I admit to being underwhelmed by the styling upon initial release, but now that I'm a happy owner/driver I get looks constantly. People go _out of their way_ to ask me questions or just to gape at it, and these conversations almost invariably end with "Well, thanks. Nice car!"


----------



## Toebee (Nov 11, 2004)

Well... I was stopped a a traffic light yesterday and a guy in an F150 pulled up beside me and yelled out the window... "Nice car dude..! Yours is the first I've seen around..!". 

I don't think I even recieved that kind of reaction with my 01 T/A RamAir 6M.!

If you think this is a flop... I would have to say it's the most popular flop I've owned in quite a while..! I'm certainly glad I didn't listen to the sales guy at the Ford place who told me 05 GT would run circles around the GTO. 

Man... was he ever wrong..!

Gotta go and turn more heads in my "flop"..!


----------



## zone 5 (Sep 24, 2004)

We live in a small town in Central NJ, and I have been asked a dozen times about the car. They all know its a GTO. A lot of "does it really have 350 HP" etc. But on the street, it doesn't look like a Ram Air T/A, so the local guys in blue aren't watching us like a hawk. Plus, "I" don't look at the outside, I see the inside, which I think is great.


----------



## catchmeifucan (Sep 12, 2004)

This article still kind of burns me up.  

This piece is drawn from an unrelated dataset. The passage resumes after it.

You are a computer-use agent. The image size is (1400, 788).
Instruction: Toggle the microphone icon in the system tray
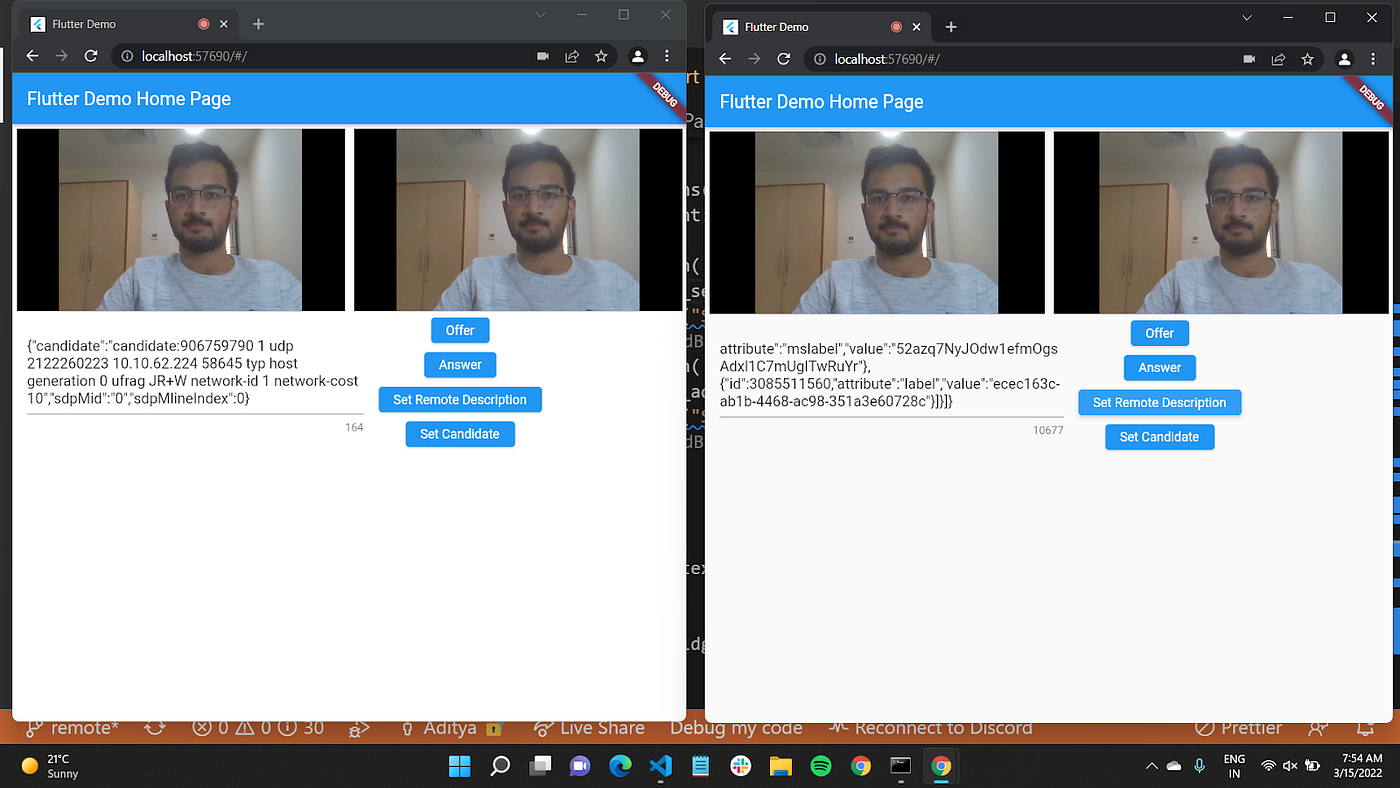pyautogui.click(x=1199, y=766)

They moan and groan when Pontiac used the plastic cladding. Now, they moan and groan when they remove it and stick to the basics - clean lines.

Yes, it is not earth shattering styling. But, I personally would never say the originals were earth shattering either. And, as others have mentioned, I like the fact the car doesn't stand out so much against the pack. 

And, to me it is obvious this "so called expert" never drove the car. I don't see any way you could make this comment when you include the whole package (looks, peformance, handling, interior, etc.).

So the next time someone asks me to "pop the hood", "can I sit in it", or just says, "hey, nice car", it will confirm my thoughts even more - that idiot at CNN, doesn't know what he is missing.


----------



## roadracer (Oct 31, 2004)

The Crescent News Network does it again. I have yet to park my GTO on the street and not come out to have someone standing by it. I have even had 2 seperate ocassions when I came out to find someone on the ground under the rear of it. I admit I live in a small town rural area, but the GTO draws attention everywhere I go.


----------



## muohio (Sep 22, 2004)

I don't see how the GTO could even be considered a flop. First, GM did not spend millions of designing and developing the car. It was a way to reintroduce a car without a lot of risk or money. Now, the Aztek might be considered a flop since a lot of R&D went into it and the car was not well receivied.  Secondly, I have not seen a person yet that isn't interested in my car. I've had to give many rides to co-workers, neighbors, and friends. That never happened in any of my previuos vehicles and they weren't considred flops. Finally, how many high end cars look similiar to their lower priced sibling. For example, the NSX shares many of the looks with the Prelude and Civic. The Corvette still has Chevy styling cues. The Sunfire had a lot of similiar styling to the T/A. A Sentra has some of the styling of a 350z. A $25k BMW looks like a $90k make and the same for the Mustang Cobra and the old ZX2 which has similiar bumpers. It's hard for people to knock the car for performance so they have to go after the looks. Like posted above, I see the inside of my car when I drive and rarely look at the outside.


----------



## 350GTO (Oct 28, 2004)

I live in a small town in Indiana and I have seen 3 other GTO's. People around here LOVE it. My friends are constantly bugging the hell out of me. "take me for a ride", "this thing is fast as hell", "come and show my buddies at work".

I have been stopped 4 times in the past week. People say "Is that a new GTO"? I tell them yes, and the first thing they say is "that sounds badass", or "that looks damn good". I'm a 20 year old, and last week I had a car full of hotties yelling and hanging out the window at me. There is no way this car is a flop. Me only being 20, I eat that type of **** up. You gotta love females drewling over you're car.

Im very happy with my GTO, so who cares what the critics say. I doubt they have ever even drove one before, So screw them.


----------